Jobs:
A: In the forum thread on translating an English sentence into Tagalog, substitute "celebration" for "party" throughout the part that opens with the words containing "An example of" and closes with "party ni james.".
B: In the Tagalog translation thread, which word does the second poster give for a birthday party?
C: Carry on the Tagalog translation thread from the point at which it stops.

Document excerpt:
# all the coke was drunk by neil and his friends



## Inglip

An example of an "in verb" The English is the source text. Is this correct?

all the coke was drunk by neil and his friends last night at james' party
Inomin ni neil at kanya kaibigan ng lahat coke kahapong gabi sa ang party ni james.

Thank


----------



## 082486

Ininum ni Neil at mga kaibigan niya ang lahat ng coke sa kasiyahan ni James.

kasiyahan:  party (it's kinda awkward to say that, but that's all I can think of right now)

if it's birthday party = kaarawan


----------



## Inglip

Thanks man.


----------



## DotterKat

All the Coke was drunk by Neil and his friends last night at James' party. (OR Neil and his friends drunk all of the Coke last night at James' party.)

Material provided:
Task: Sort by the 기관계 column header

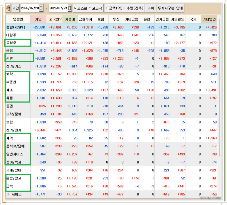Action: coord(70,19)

* * *

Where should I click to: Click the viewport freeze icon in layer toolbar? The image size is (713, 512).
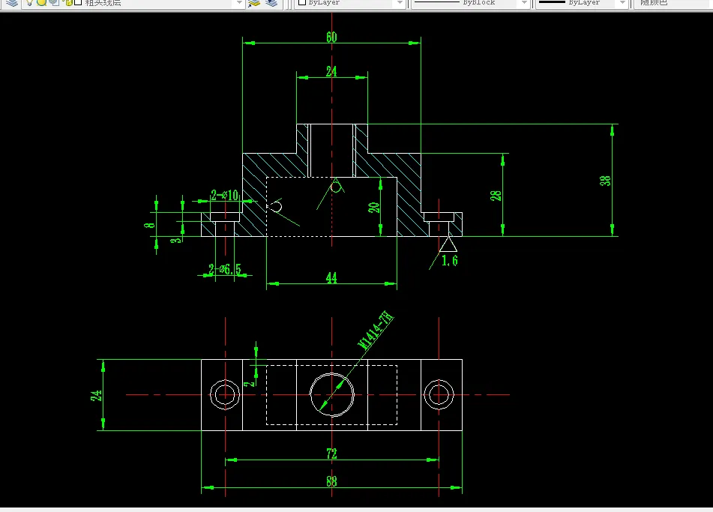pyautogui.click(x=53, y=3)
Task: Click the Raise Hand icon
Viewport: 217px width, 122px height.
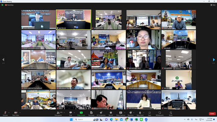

* * *

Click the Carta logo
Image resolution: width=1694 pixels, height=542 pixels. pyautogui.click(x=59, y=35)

The responses:
A:
An example of an "in verb" The English is the source text. Is this correct?

all the coke was drunk by neil and his friends last night at james' celebration
Inomin ni neil at kanya kaibigan ng lahat coke kahapong gabi sa ang celebration ni james.

B: Kaarawan

C:
Ininum ni Neil at _ng_ mga kaibigan niya ang lahat ng Coke sa party ni James kagabi.

Taglish is quite acceptable in this context, though as noted above, _kaarawan_ can be used if it was a birthday party. _Salo-salo_ would be another good word, but still, _party_ is the appropriate choice in this sentence.


----------



## Inglip

Thanks again


----------



## niernier

I go with DotterKat's translation. The word 'party' need not be translated to Tagalog. Kasiyahan ni James can mean James' happiness so you would rather use the word party.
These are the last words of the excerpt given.